Şampiyonaya katılacak tüm takımlardan önce bizim milli takımımız toplandı, fakat geride bıraktığımız 270 dakikada görmüş olduk ki kamplar teknik taktik çalışmak için değil televizyon reklamlarında oynamak içinmiş oysa ki. Tabi tüm bunların yanı sıra takımın başında maalesef çok formsuz bir Şenol Güneş vardı. Oyuna hamleleri, oyuncuların her bir maça hazırlanma şekli, saha içerisindeki dizilişimiz, duran top organizasyonlarımız, savunma hattımızdaki kopukluklar aslında Şenol Güneş’in takımı tam anlamıyla hazırlayamamış olduğunun en büyük göstergesiydi. Fakat benim için Şenol hocanın en büyük hatası ne oyuna yaptığı hamleler, ne de teknik ve taktik kısımdaki eksikliklerdi. Şenol hocanın en büyük hatası kendi teknik ekibinin zayıf olmasıydı. Kariyeri boyunca bırakın Avrupa’da herhangi bir atmosferi yaşamayı, Şampiyonluk yaşamış bir İstanbul takımını bile çalıştırmamış olan Bayram Bektaş, Şenol hocanın yardımcısı konumundaydı. Şenol hoca kalitesinde ve tecrübesinde olan birinin o turnuvaya giderken gerçek bir teknik ekip kurmasını beklerdim.
Oyuncu grubunun içerisinde de abi niteliği taşıyan tek isim maalesef 270 dakika boyunca sahada sadece hakeme küfür edip, isyan etti. Kaptan olmanın ne demek olduğunu bilenleri de bu görüntülerin fazlasıyla üzdüğünü düşünenlerdenim. Peki şimdi ne olacak diye düşünürsek, Şenol hoca açıklamalarında kendisi istifa etmeyeceğinin sinyallerini çok açık bir şekilde verdi. Türkiye Futbol Federasyonu’nun da Şenol Güneş’i görevden alabilecek bir liyakat ya da duruşa sahip olmadığını biliyoruz. Öte yandan 3 ay sonra devam edecek olan Katar 2022 Dünya Şampiyonası elemeleri öncesinde hocasız kalma riskini almayacaklardır.

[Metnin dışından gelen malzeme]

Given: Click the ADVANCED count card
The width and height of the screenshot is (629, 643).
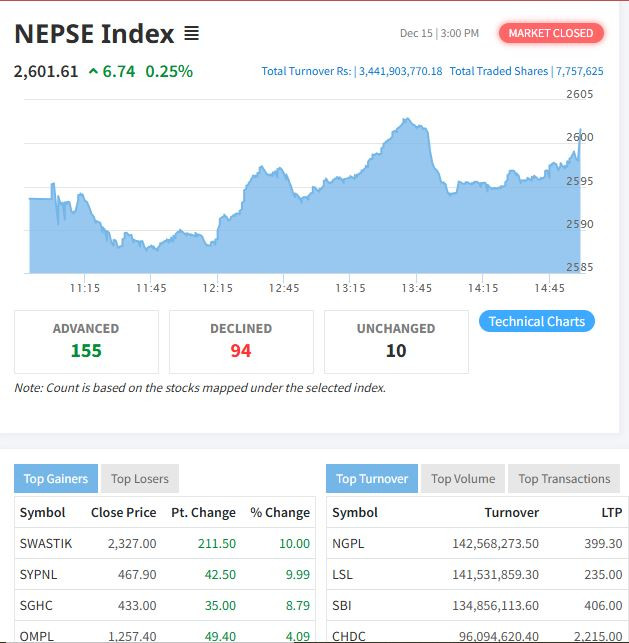Looking at the screenshot, I should (x=86, y=341).
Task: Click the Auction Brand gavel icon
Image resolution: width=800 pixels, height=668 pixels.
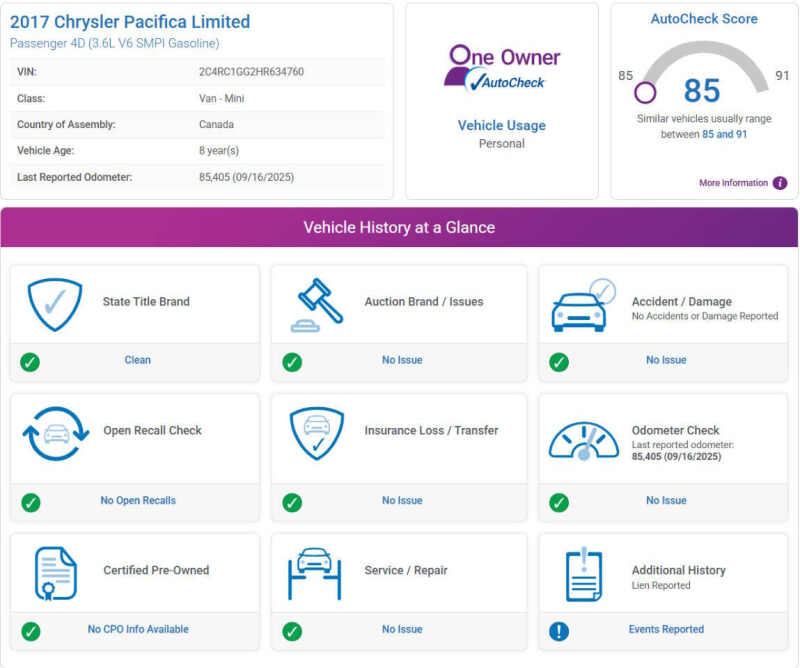Action: [316, 304]
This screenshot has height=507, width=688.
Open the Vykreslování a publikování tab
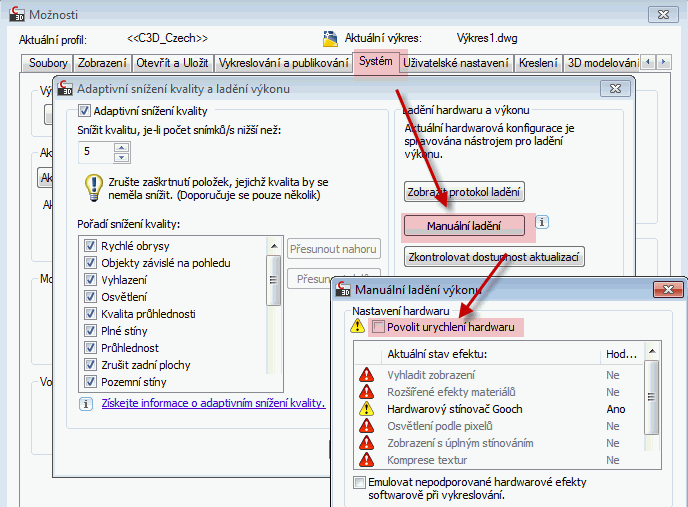pyautogui.click(x=283, y=63)
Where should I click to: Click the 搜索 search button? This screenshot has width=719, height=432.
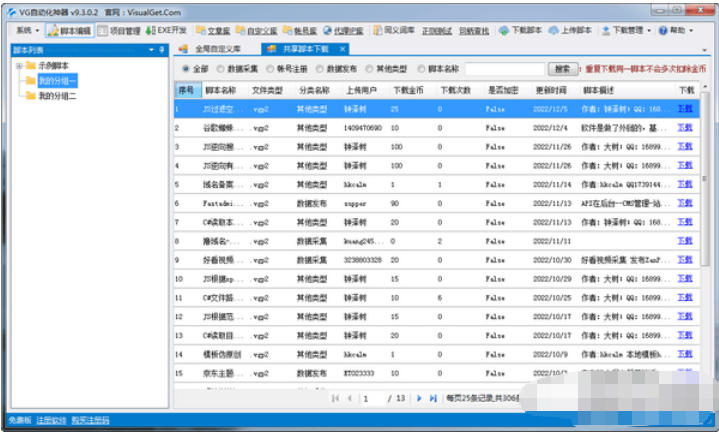tap(564, 70)
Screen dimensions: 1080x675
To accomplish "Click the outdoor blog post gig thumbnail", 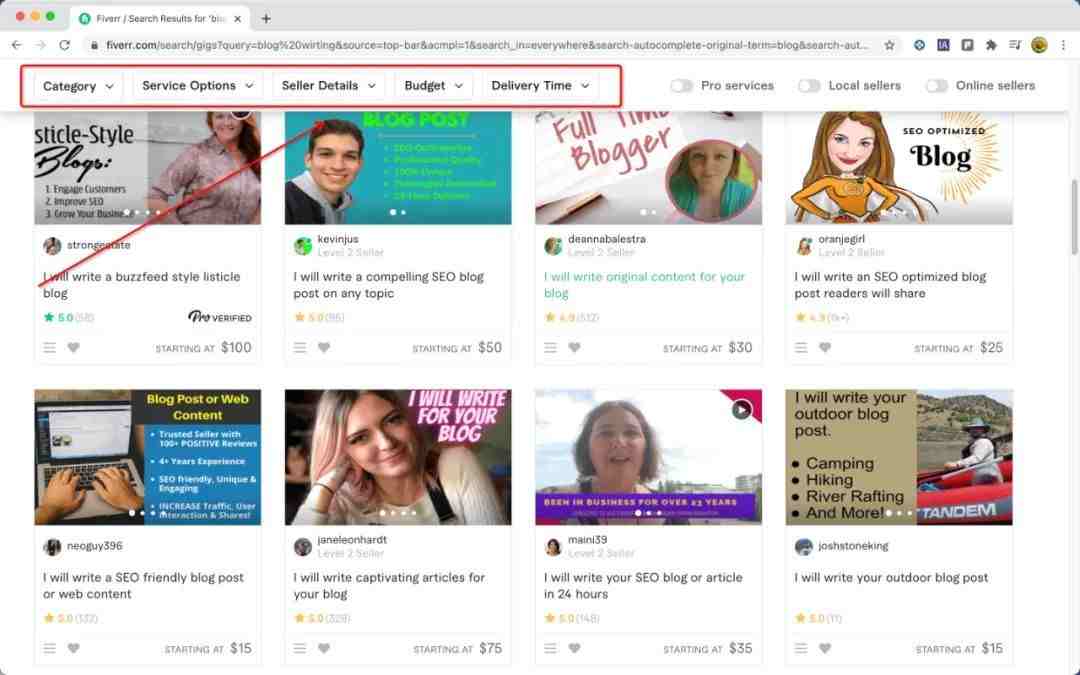I will pyautogui.click(x=898, y=457).
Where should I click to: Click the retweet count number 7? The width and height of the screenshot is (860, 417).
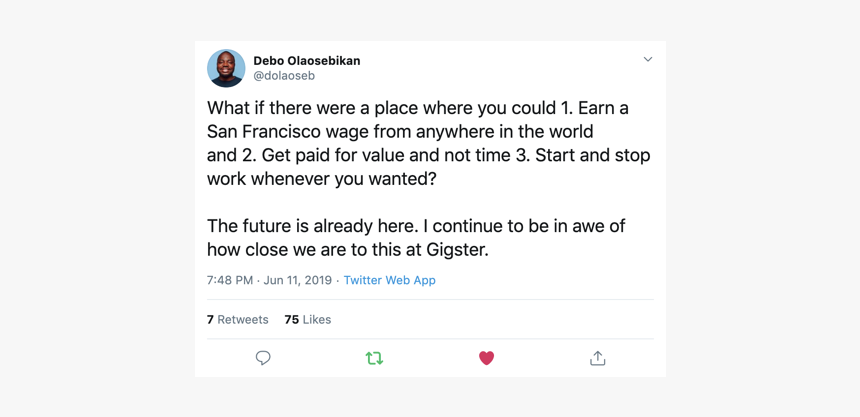point(210,320)
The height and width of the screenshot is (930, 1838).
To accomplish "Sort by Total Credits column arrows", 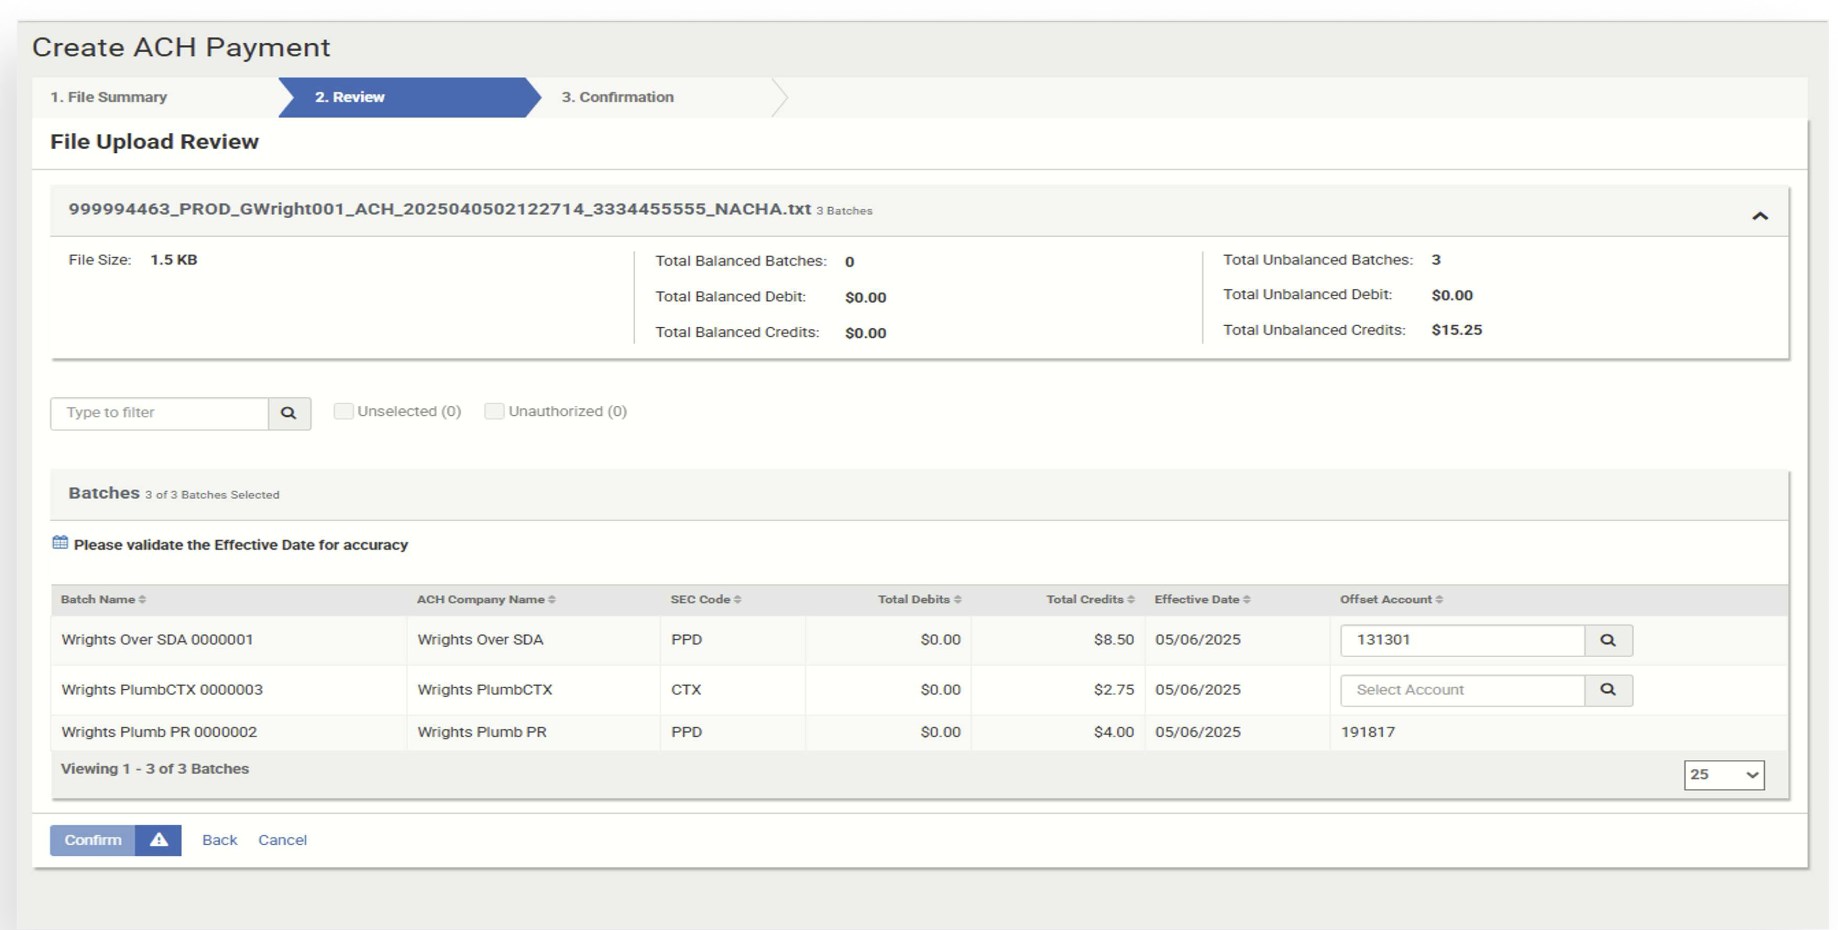I will pyautogui.click(x=1131, y=600).
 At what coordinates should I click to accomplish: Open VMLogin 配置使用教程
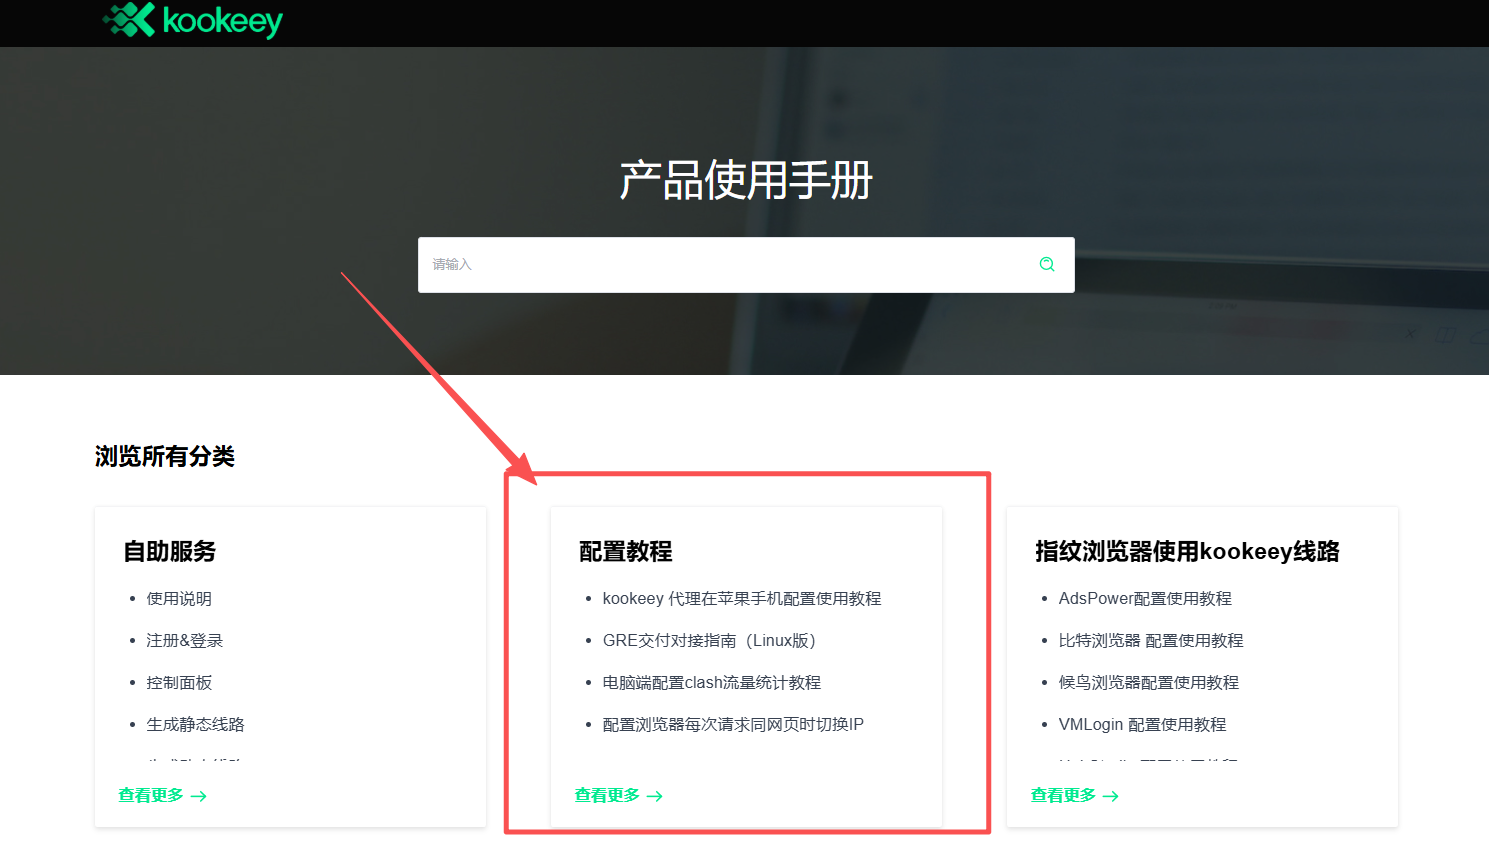coord(1142,724)
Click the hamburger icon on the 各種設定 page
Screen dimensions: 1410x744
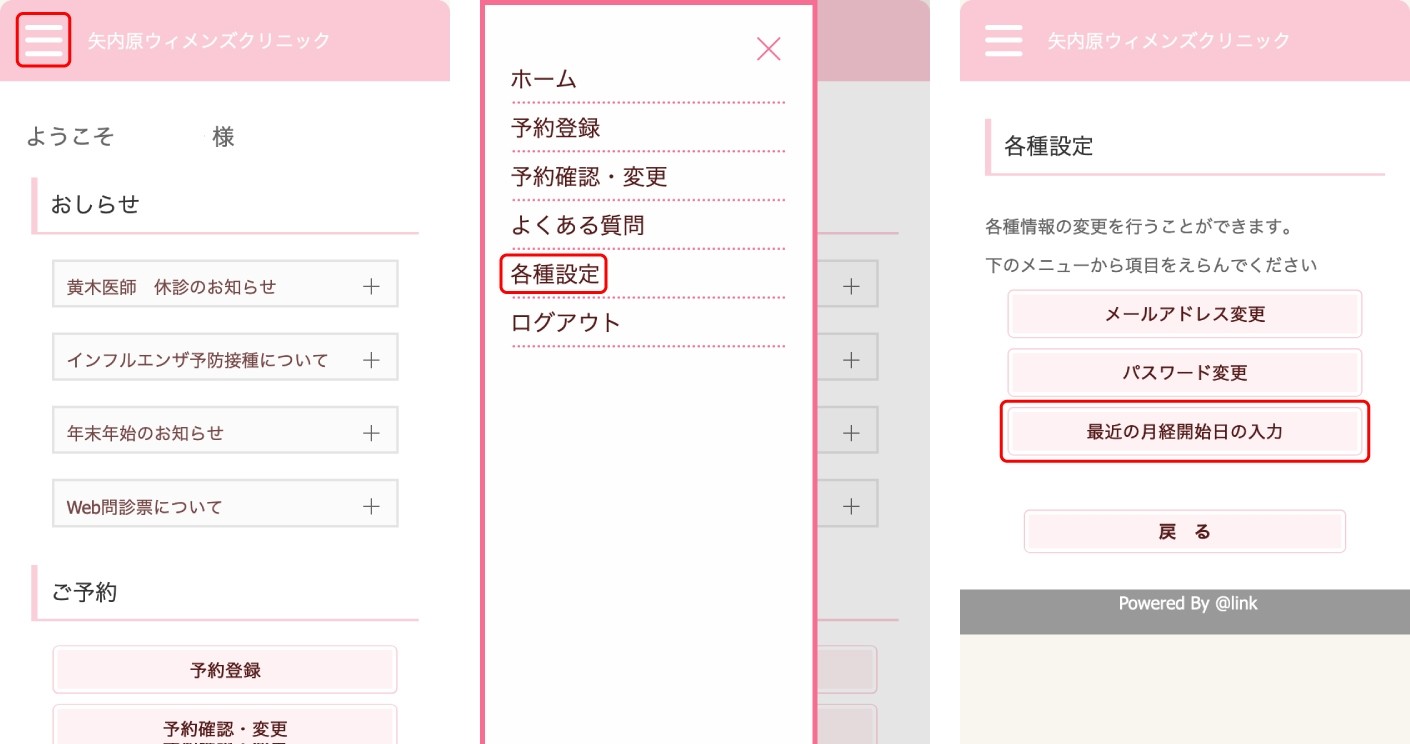[1003, 40]
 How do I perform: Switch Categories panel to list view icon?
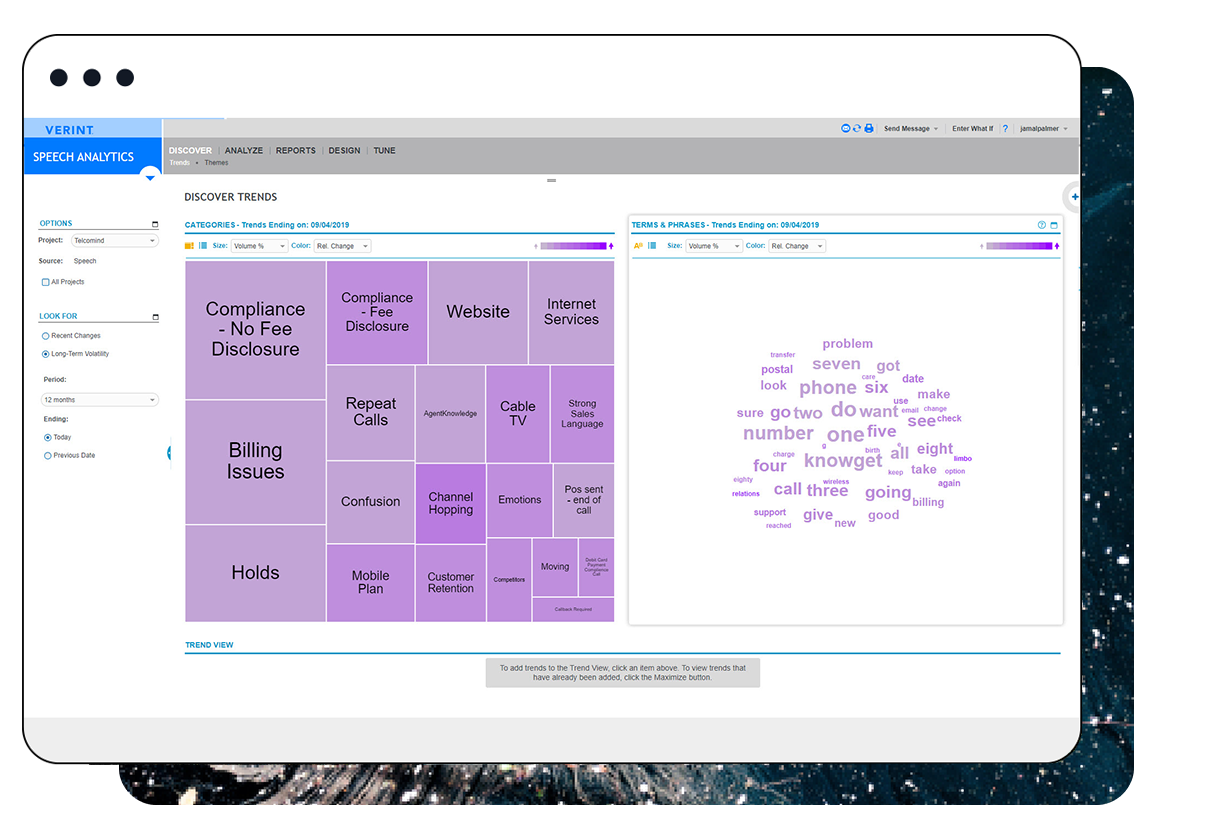(203, 246)
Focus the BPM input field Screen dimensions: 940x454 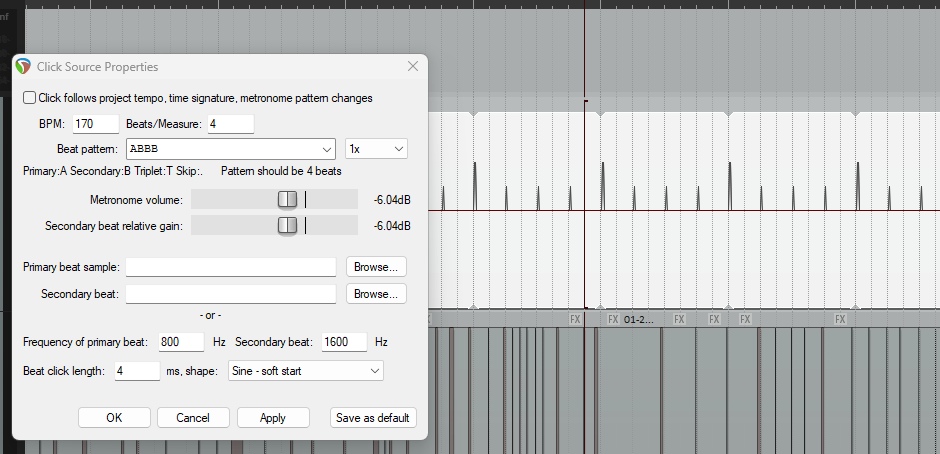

Türk futbolu için zorlu bir süreç yaşayacağımızın sinyallerini turnuva boyunca aldık. Liyakatin son yıllarda asla karşılığını bulamadığı Türkiye Futbol Federasyonu maalesef ülkedeki en itibarsız kurumlardan bir tanesi haline geldi. Siyasi ve maddi çıkarlar üzerine kurulu ilişkiler dolayısıyla yönetimde yer alan isimlerin koltuklarından ayrılmaları Türk futbolunun önünü açacaktır.
Başarısızlık olabilir, maç kaybedilebilir ama bizim izlediğimizin herhangi bir açıklaması ve savunması olabileceğini düşünmüyorum. Hemen ilk fırsatta yeni bir yol haritası çizilmesi gerekiyor. Yolu belirleyecek başlıkların ilk ve en önemlisi çok açık. Sadece liyakat.